5. Improper Watering
Watering your basil regularly is critically important. Unfortunately, many of us tackle that task with gusto. And that means we may end up accidentally overwatering our beloved basil. Like many herbs, basil does not like an overly soggy environment. Watering too frequently without giving your plant a chance to soak up the moisture may result in root rot and cause your plant to die. Don’t be fooled by dry topsoil. Stick your finger roughly an inch into the soil. If it is dry at that point, go ahead and water.
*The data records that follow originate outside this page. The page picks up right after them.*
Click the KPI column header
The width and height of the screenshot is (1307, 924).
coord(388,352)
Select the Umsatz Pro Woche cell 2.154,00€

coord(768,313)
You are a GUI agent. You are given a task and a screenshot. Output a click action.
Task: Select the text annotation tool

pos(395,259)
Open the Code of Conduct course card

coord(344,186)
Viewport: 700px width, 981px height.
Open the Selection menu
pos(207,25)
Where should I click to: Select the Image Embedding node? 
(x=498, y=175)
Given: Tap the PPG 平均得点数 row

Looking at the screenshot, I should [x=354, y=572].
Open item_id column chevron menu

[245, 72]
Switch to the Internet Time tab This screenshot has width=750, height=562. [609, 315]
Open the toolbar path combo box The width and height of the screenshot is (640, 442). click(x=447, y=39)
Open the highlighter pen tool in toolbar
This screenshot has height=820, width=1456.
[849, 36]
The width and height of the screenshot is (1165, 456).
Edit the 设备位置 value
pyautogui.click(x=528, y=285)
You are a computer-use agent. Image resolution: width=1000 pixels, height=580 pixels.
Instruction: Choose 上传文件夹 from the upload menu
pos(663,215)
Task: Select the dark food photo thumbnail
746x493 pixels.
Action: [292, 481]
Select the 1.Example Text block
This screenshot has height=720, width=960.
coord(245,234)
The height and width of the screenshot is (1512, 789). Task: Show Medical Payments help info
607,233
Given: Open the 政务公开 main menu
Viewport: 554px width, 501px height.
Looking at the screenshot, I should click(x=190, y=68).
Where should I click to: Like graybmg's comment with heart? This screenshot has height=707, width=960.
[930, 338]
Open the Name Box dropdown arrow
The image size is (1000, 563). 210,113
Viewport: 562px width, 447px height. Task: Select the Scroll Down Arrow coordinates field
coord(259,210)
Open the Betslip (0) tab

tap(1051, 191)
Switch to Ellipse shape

Alternatively, underwatering can also result in a dead basil plant. This problem is common during periods of intense heat when we don’t realize how quickly the soil is drying out. On top of that, potted basil requires more frequent watering since container soil tends to dry out more quickly.
6. Soil Fertility Issues
Your basil plant needs fertile soil to thrive and even survive. It grows best in soil that is rich in organic matter. So if your container or garden bed has dead soil or lacks key nutrients, your basil will suffer and may ultimately die. Amend your soil with plenty of compost and other organic matter before planting. Take time to occasionally feed nutrients to help your plant grow if you are growing basil in pots.
7. Too Much Fertilizer
If you read any gardening articles or watch videos about planting on YouTube, you will likely hear the advice to add fertilizer. Oftentimes, this regular reminder may make it seem like you need to add fertilizer more often than you really do. The problem is that too much fertilizer can actually kill your basil plant. Make sure to read the package directions before applying fertilizer to ensure you aren’t over-fertilizing. Remember, sometimes less is more.
8. Wrong Container Size
Some plants like to be root-bound, but basil is not one of them. Its roots need plenty of room to spread out, which helps them absorb nutrients. Make sure to regularly check the size of the pot you have against where the plant’s roots are. Don’t be shy about potting it up as needed.
9. Not Enough Light
Basil’s rich, flavorful green leaves get that way due to sun (or light) exposure. This herb needs at least six hours of direct sunlight daily to thrive. Anything less than that will force the plant to shift its energy into growing up rather than out. So, your basil plant will grow spindly instead of developing busy green leaves. And since that poor level of growth isn’t sustainable, the plant will die sooner than it should.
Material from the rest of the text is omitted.